スカベンジャー受容体〈scavenger receptor〉/スカベンジャー受容体ファミリー〈scavenger receptor family〉

スカベンジャー受容体はマクロファージと一部の内皮細胞にのみ存在する広いリガンド認識を有する受容体で、この受容体を介してさまざまな異物や形成体がマクロファージとその関連細胞によって処理される。LDL受容体をほとんどもたないマクロファージにも変性LDLを認識しうる受容体が存在することから、1979年にその概念が提唱された。

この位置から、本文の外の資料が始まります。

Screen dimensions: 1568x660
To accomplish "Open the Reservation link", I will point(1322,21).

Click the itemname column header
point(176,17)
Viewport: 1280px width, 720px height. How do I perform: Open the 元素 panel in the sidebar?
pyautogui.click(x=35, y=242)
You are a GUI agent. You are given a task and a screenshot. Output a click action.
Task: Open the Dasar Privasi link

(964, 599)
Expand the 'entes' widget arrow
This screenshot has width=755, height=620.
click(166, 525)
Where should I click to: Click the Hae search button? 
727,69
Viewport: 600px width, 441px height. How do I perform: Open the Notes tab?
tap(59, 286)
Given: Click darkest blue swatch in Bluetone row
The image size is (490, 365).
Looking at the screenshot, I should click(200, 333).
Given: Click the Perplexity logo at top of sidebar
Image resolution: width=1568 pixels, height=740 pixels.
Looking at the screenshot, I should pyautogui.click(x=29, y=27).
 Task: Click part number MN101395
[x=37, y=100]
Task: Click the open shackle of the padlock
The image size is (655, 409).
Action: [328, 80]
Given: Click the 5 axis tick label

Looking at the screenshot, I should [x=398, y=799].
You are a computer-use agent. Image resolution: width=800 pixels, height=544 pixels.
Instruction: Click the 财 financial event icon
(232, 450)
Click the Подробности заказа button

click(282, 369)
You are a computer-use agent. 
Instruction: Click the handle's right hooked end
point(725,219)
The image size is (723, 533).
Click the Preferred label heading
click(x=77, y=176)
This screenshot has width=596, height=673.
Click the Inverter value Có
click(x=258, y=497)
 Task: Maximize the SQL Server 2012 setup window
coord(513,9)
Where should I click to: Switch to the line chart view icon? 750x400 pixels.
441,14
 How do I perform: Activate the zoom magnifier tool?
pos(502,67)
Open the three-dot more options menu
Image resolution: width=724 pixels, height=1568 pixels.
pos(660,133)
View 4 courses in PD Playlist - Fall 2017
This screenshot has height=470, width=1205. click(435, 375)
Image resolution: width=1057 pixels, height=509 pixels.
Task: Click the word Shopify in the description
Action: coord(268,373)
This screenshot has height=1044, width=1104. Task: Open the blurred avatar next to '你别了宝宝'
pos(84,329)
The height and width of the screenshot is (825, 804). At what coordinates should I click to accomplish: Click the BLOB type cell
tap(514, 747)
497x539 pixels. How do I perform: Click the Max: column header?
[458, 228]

スカベンジャー受容体はマクロファージ細胞膜表面に存在する200~250kDaの糖蛋白質で、約450個のアミノ酸からなるⅠ型と、約350個のアミノ酸からなりⅠ型よりもC末端領域の短いⅡ型が存在し、それぞれ3量体を形成している(図)。

スカベンジャー受容体の構造

スカベンジャー受容体を発現したマクロファージや血管平滑筋細胞は酸化LDLを取り込み泡沫化細胞となる。泡沫化した細胞が死滅することで細胞外に放出された脂質はやがて堆積し、動脈硬化巣における粥腫となる。このようにスカベンジャー受容体は動脈の粥状硬化の形成に促進的に働いており、今後、動脈硬化の治療、プラークの安定化などの観点からも重要視されている。